Most days spent backyard birding are pure bliss; we get to witness aerial acrobatics, courtships displays and fledglings learning to fly. We’re treated to the sweet sound of birdsong. And then there are days like today. Difficult days when you’re reminded why birds lay multiple clutches of more than just one egg.
Less than a week ago, I posted this image of three Dark-eyed Junco babies that had just hatched. I was thrilled that Mr. and Mrs. Junco had built their nest in our backyard for the third year in a row and that I was going to see another generation of baby birds grow up.
Unfortunately, today I have some sad news. This morning after breakfast I heard an extraordinary amount of chirping through the open window of our bathroom, so I went outside to investigate. What I found was very upsetting …
Mom and Pop Junco were bravely trying to save their newly hatched chicks from a snake.
If you recall, the birds had built their nest inside a plastic bag filled with dead ferns that I had left leaning up against my potting bench. You can see the orange and white plastic bag in the image below; the nest is situated about five inches below the bag opening, very well hidden from view by dead fern fronds.

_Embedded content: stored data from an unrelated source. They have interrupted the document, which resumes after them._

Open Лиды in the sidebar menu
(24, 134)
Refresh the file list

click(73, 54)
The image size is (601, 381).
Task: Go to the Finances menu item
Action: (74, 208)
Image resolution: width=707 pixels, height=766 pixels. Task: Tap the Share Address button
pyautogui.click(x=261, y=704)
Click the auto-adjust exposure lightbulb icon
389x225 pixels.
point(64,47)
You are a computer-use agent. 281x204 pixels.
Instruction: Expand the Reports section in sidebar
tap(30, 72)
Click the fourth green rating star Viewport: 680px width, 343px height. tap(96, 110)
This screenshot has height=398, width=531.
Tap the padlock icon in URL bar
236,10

When I arrived on the scene this morning, the pair of tiny adult birds were valiantly swooping to the nest from a nearby tree, landing on or near the bag – all the while, chirping loudly in distress. Then they’d swoop away and try again. I immediately realized something was wrong and looked inside the bag. I wasn’t fully prepared to see what I saw: a snake – about 18″ long and as thick as my thumb – inside the bag, partially on the nest, swallowing one of the three baby birds.
I’ll warn you now – if an image of a snake swallowing a bird is something you don’t want to see, stop reading now. FYI: thankfully, the two remaining baby birds survived.

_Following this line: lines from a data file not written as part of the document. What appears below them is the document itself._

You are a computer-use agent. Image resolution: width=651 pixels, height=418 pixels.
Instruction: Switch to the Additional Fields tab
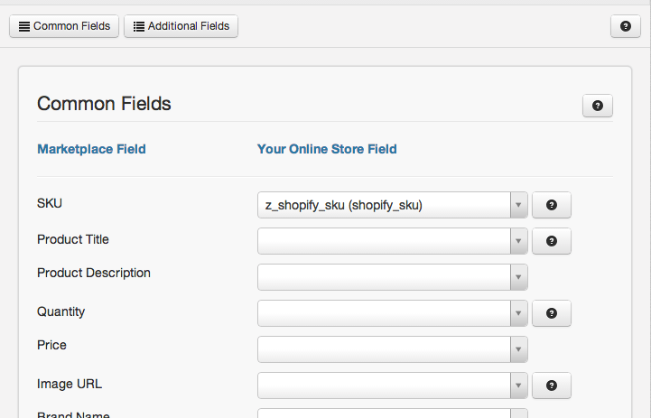click(x=181, y=26)
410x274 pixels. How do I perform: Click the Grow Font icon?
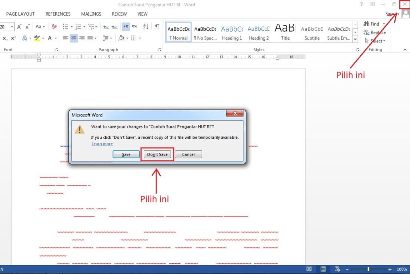point(20,27)
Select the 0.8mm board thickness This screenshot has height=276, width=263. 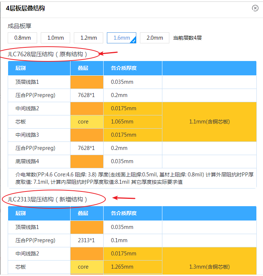pos(22,38)
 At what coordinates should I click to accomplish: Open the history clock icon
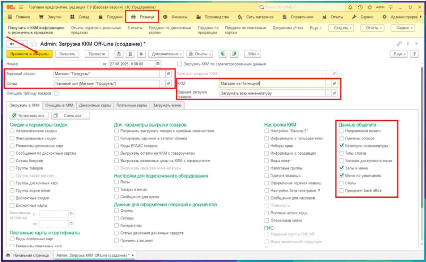[360, 8]
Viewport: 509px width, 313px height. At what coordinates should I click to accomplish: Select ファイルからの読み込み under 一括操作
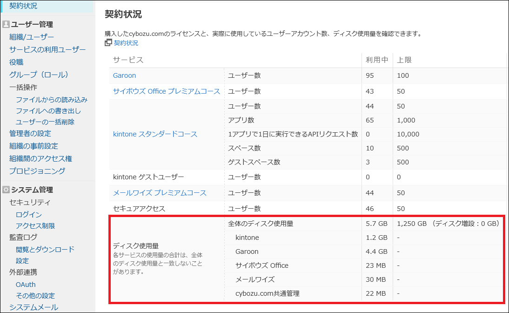(x=52, y=100)
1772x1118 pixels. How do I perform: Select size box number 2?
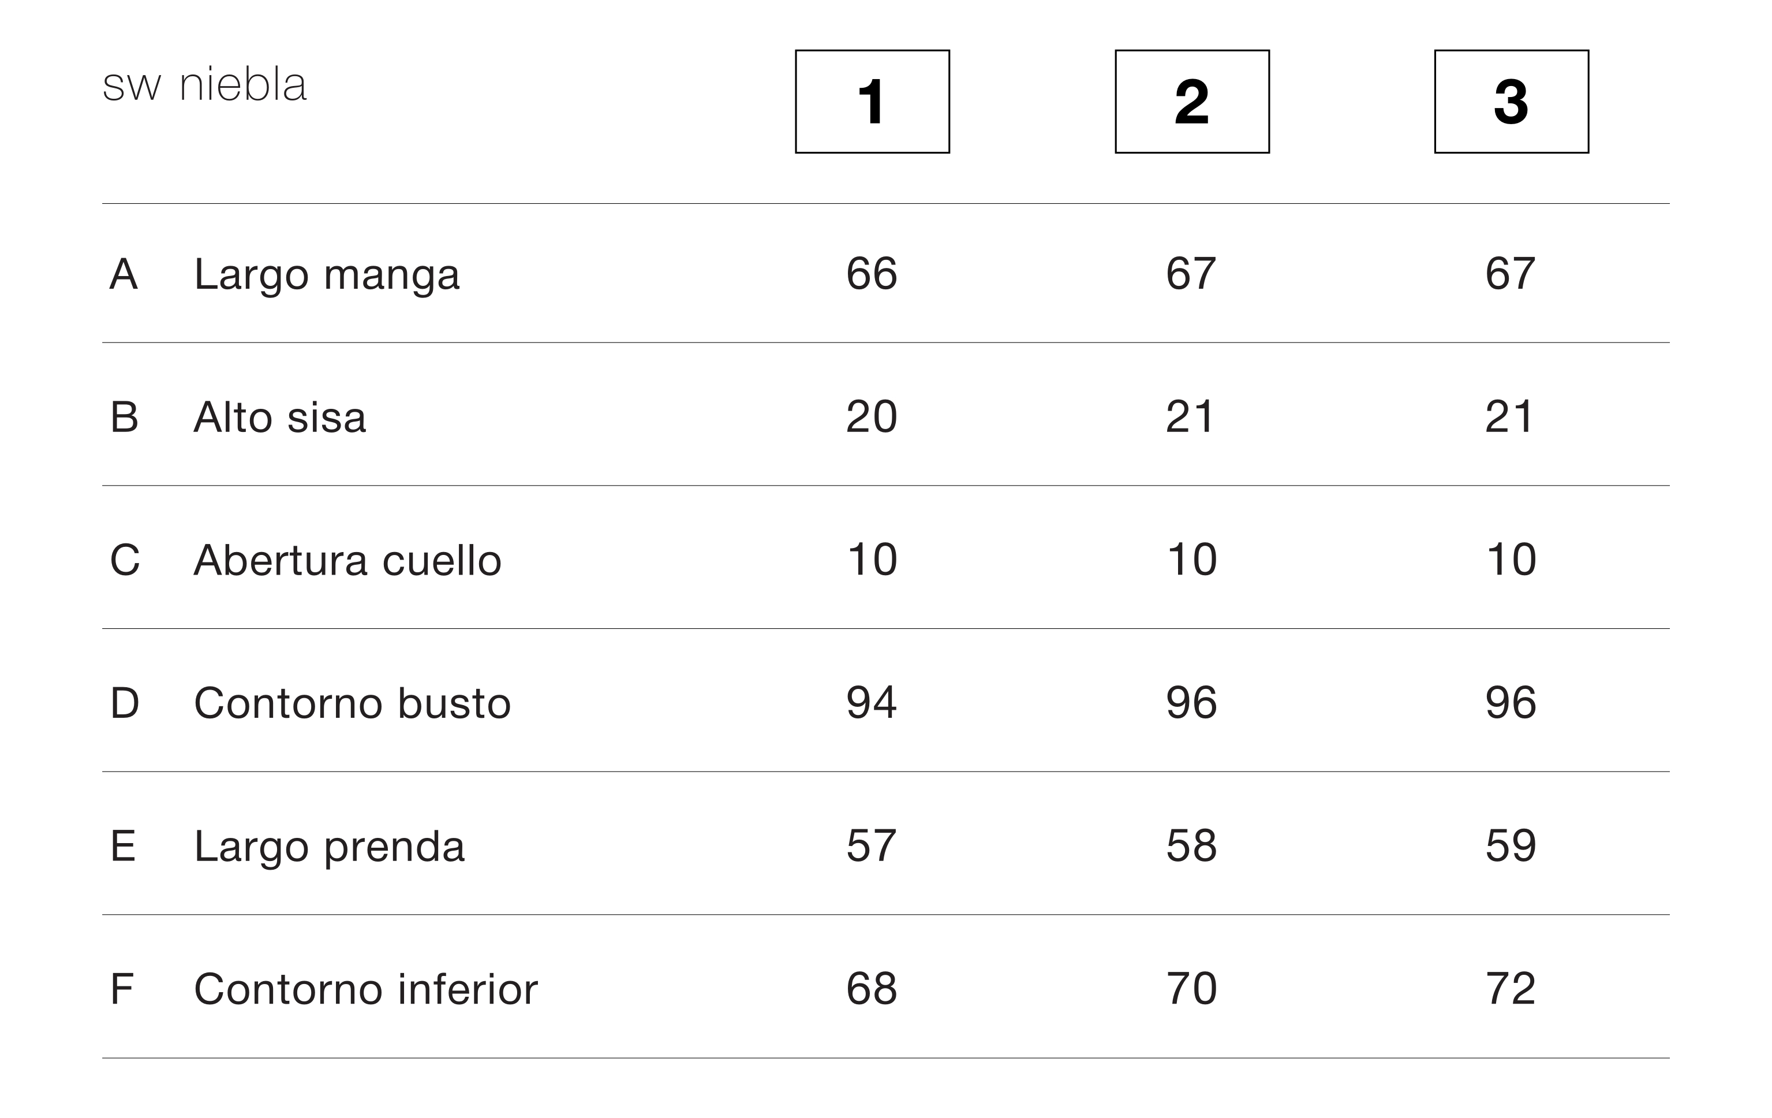pos(1192,102)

I screamed for my husband to come outside and grabbed a long wire plant support that was thankfully sitting right on top of my potting bench. I bent one end to create a hook and tried lifting the snake out of the bag. My first two attempts were unsuccessful – the snake kept slipping right off the hook and back into the bag. I realized I needed second hook, so I grabbed a six inch long stainless steel landscape staple (normally used to secure drip irrigation tubing) that was again, thankfully, sitting right on top of my potting bench. Using both hooks, I managed to carefully lift the snake out of the bag and drop it into a five gallon bucket that my husband had grabbed from beneath the potting bench. My hands weren’t shaking, but my heart was pounding.
With bucket in hand, I walked very quickly out of the backyard, while shouting for my husband to go grab my camera. Below are two images I managed to capture after I released the snake onto an old stump, located far, far away from the bird’s nest.
When my husband and I returned to the scene of the tragedy, Mom and Dad Junco were still in distress. They were still trying to see into the bag, but clearly afraid that the snake was still there. We checked the area for more snakes (found none, thankfully) and then placed a five gallon bucket next the the bag so they could land closer in order to see inside the nest. After a few minor adjustments (we didn’t try to move the nest or chicks), the birds finally landed on the rim of the bucket and checked on their two remaining babies. And with that we left them alone (after scattering some bird seed and refilling their water dish). Things immediately quieted down and we breathed a sigh of relief.
An hour later, I went back out to check on them and all was well. Mom and Dad were eating the bird seed that I had scattered, so I quickly checked on the nest and managed to capture a quick photograph of the two remaining Junco babies.
The newly hatched chicks had changed position and were now laying side-by-side, both facing the same direction. As soon as I left, Mama Junco was back in the nest and Papa Junco was back in the nearby tree, watching over them.
If you find an animal in distress and aren’t sure what you should do, clicking here will direct you to the wonderfully helpful Wildlife Center of Silicon Valley website. Their flow-charts will walk you through the decision making steps needed to evaluate the situation and choose the best course of action. Their website also has excellent information to help you coexist with the wildlife living in your backyard and city parks.
Even if you aren’t a resident of California, I think you’ll find the information on their website very useful. The Wildlife Center of Silicon Valley provides quality care and rehabilitation to injured, sick and orphaned wildlife in Silicon Valley. You can read about some of their success stories by clicking here. They’ve successfully rehabilitated and released an injured bobcat, Red-Shouldered Hawk, Peregrine Falcon, Barn Owl babies and a Double-crested Cormorant that had swallowed a fishing hook.
Finally, the Wildlife Center of Silicon Valley website also offers a wealth of information to help you attract birds and wildlife to your garden, fend off mosquitos, protect the wildlife in your yard, learn more about beneficial insects, help you certify your garden as a wildlife sanctuary and learn more about many species of animals that live in your yard.
I’ll wrap this up by simply saying that as heartbreaking as it was to see one baby bird perish, we’re thankful two others survived.